# Show that $Im(f(re^{i\theta})) = r \sin(\theta)(1+O(r))$ for small $r$

Suppose f is a analytic function such that $$f(0) = 1 = f'(0)$$ and $$/f^{(k)}(0) \in \mathbb{R} \; \forall k$$

Show that $$v(r,\theta) = Im(f(re^{i\theta})) = r \sin(\theta)(1+O(r))$$ for small $$r$$.

I need to show this, but I don't believe it's true, here's why:

I know that $$f(re^{i\theta}) = \sum a_kr^k(\cos(k\theta)+i\sin(k\theta)) \implies v(r,\theta) = \sum a_kr^k \sin(k\theta)$$

where $$a_k = \frac{f^{(k)}(0)}{k!}$$.

Now, $$v(r,\theta) = 1+r\sin(\theta)+\sum_{k\geq 2}a_kr^ksin(k\theta) = r\sin(\theta)\left(1+\frac{1}{r\sin(\theta)}+\sum_{k\geq 2}a_kr^{k-2}\frac{sin(k\theta)}{sin(\theta)}\right)$$

Now, $$\frac{1}{r\sin(\theta)}$$ is not limited by $$Cr$$ for any constant $$C$$ for small r, so, how can $$\frac{1}{r\sin(\theta)}+\sum_{k\geq 2}a_kr^{k-2}\frac{sin(k\theta)}{sin(\theta)} = O(r)$$ ?

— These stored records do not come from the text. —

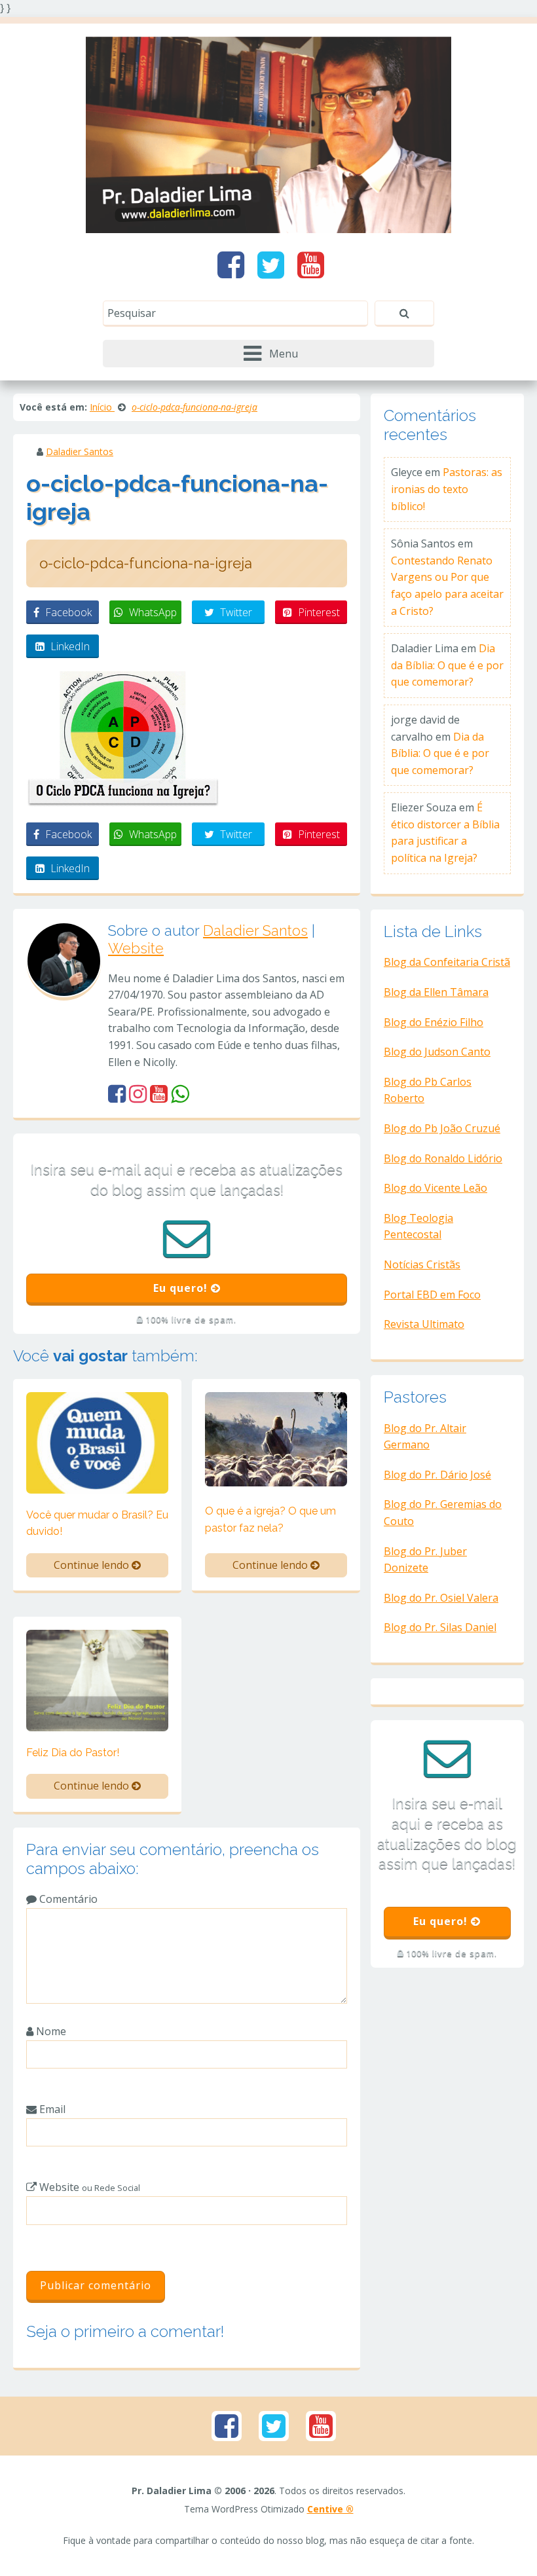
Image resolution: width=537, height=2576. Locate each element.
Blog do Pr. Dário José (437, 1474)
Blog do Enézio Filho (433, 1022)
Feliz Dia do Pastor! (72, 1752)
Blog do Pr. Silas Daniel (440, 1627)
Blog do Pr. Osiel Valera (441, 1598)
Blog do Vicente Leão (435, 1188)
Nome (49, 2031)
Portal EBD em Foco (432, 1294)
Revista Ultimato (424, 1324)
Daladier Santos (79, 451)
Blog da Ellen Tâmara (436, 992)
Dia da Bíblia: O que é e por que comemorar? (447, 665)
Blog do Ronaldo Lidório (443, 1158)
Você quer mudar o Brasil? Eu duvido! (97, 1523)
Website (136, 948)
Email (51, 2109)
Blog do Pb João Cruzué (442, 1128)
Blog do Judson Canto (437, 1051)
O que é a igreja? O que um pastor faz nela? (270, 1519)
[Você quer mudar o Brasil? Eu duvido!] (97, 1442)
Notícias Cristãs (422, 1264)
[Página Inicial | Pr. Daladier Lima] (268, 133)
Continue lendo (93, 1565)
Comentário (67, 1899)
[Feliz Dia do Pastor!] (97, 1679)
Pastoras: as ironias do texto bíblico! (446, 489)
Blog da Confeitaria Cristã (447, 962)
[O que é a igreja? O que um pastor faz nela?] (276, 1438)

I'm sorry, I'm not used to the big Oh notation, regardless I don't know how that statement could be true.

• You seem to be correct, this would be the case only if $f(0)=0$. – DinosaurEgg Oct 2 '18 at 20:52
• What does $/f^{(k)}(0)$ mean? – zhw. Oct 4 '18 at 15:48
• @zhw. It means the k-th derivative of f on 0. I've found out today that the I was asked to prove a false statement because of a typo of my teacher. He meant to use a lower case 'o', not a upper case one. – Matheus barros castro Oct 16 '18 at 20:31

You've made a mistake: The constant term in the expansion of $$v(re^{i\theta})$$ isn't $$1,$$ it's $$0.$$ Thus
$$\text {Im } f(re^{i\theta}) = r\sin \theta + a_2r^2\sin (2\theta) + \cdots.$$
To finish, you may find the inequality $$|\sin (n\theta)|\le n|\sin \theta|$$ useful (you can prove this by induction).